Caching in Ragas
You can use caching to speed up your evaluations and testset generation by avoiding redundant computations. We use Exact Match Caching to cache the responses from the LLM and Embedding models.
You can use the DiskCacheBackend which uses a local disk cache to store the cached responses.
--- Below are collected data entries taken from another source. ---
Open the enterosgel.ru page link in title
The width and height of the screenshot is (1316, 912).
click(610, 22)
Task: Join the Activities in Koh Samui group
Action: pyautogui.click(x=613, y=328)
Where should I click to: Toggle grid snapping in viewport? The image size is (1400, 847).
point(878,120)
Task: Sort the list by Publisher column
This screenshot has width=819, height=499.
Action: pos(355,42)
You can also implement your own custom cacher by implementing the CacheInterface.
Using DefaultCacher
Let's see how you can use the DiskCacheBackend LLM and Embedding models.
from ragas.cache import DiskCacheBackend
cacher = DiskCacheBackend()
# check if the cache is empty and clear it
print(len(cacher.cache))
cacher.cache.clear()
print(len(cacher.cache))
DiskCacheBackend(cache_dir=.cache)
Create an LLM and Embedding model with the cacher, here I'm using the ChatOpenAI
from langchain-openai as an example.
from langchain_openai import ChatOpenAI
from ragas.llms import LangchainLLMWrapper
cached_llm = LangchainLLMWrapper(ChatOpenAI(model="gpt-4o"), cache=cacher)
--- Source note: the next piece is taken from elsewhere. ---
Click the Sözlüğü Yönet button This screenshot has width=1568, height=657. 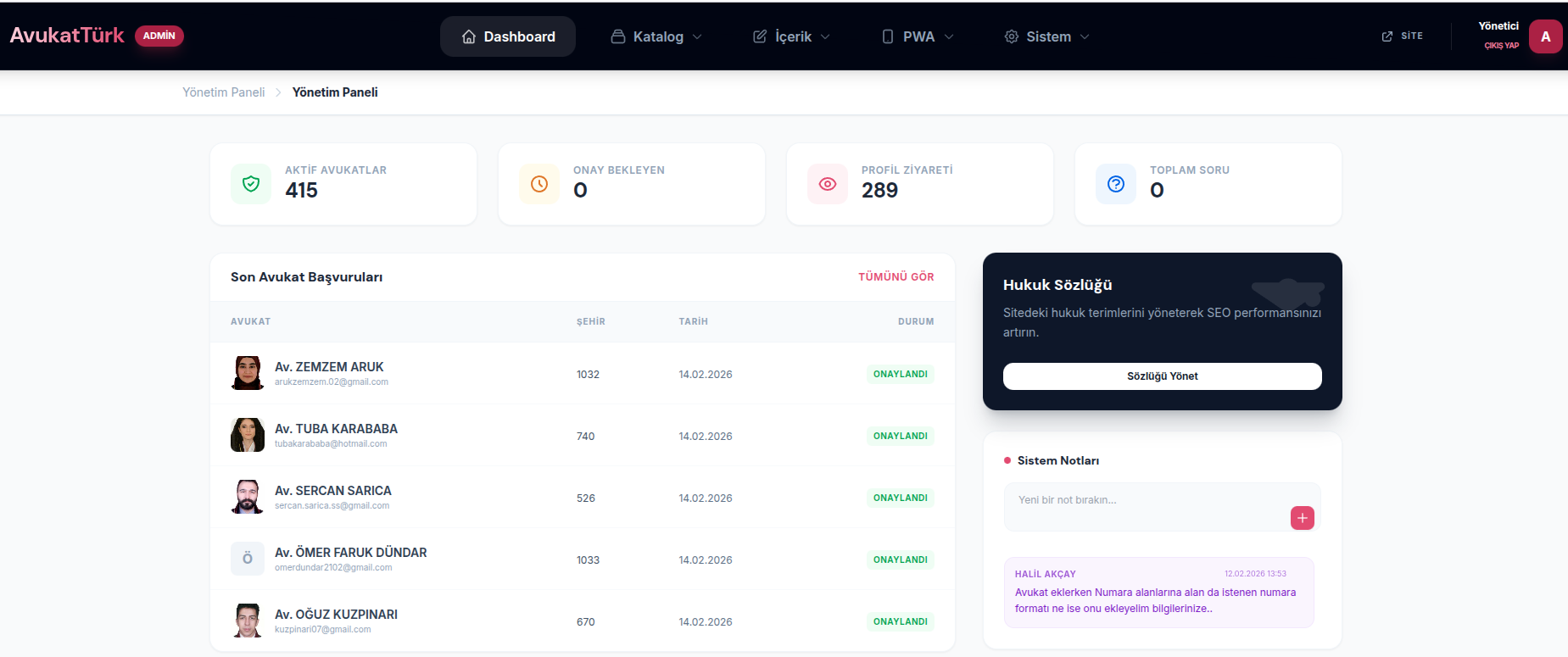[x=1162, y=376]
# if you want to see the cache in action, set the logging level to debug
import logging
from ragas.utils import set_logging_level
set_logging_level("ragas.cache", logging.DEBUG)
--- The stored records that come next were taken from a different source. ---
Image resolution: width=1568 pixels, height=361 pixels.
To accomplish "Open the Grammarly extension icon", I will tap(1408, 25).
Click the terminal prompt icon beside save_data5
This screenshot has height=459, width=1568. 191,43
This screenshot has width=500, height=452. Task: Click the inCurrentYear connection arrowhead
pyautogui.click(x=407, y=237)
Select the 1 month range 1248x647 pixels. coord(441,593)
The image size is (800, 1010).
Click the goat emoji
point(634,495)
Now let's run a simple evaluation.
from ragas import evaluate
from ragas import EvaluationDataset
from ragas.metrics import FactualCorrectness, AspectCritic
from datasets import load_dataset
# Define Answer Correctness with AspectCritic
answer_correctness = AspectCritic(
name="answer_correctness",
definition="Is the answer correct? Does it match the reference answer?",
llm=cached_llm,
)
metrics = [answer_correctness, FactualCorrectness(llm=cached_llm)]
# load the dataset
dataset = load_dataset(
"explodinggradients/amnesty_qa", "english_v3", trust_remote_code=True
)
eval_dataset = EvaluationDataset.from_hf_dataset(dataset["eval"])
# evaluate the dataset
results = evaluate(
dataset=eval_dataset,
metrics=metrics,
)
results
This took almost 2mins to run in our local machine. Now let's run it again to see the cache in action.
Runs almost instantaneously.
You can also use this with testset generation also by replacing the generator_llm
with a cached version of it. Refer to the testset generation section for more details.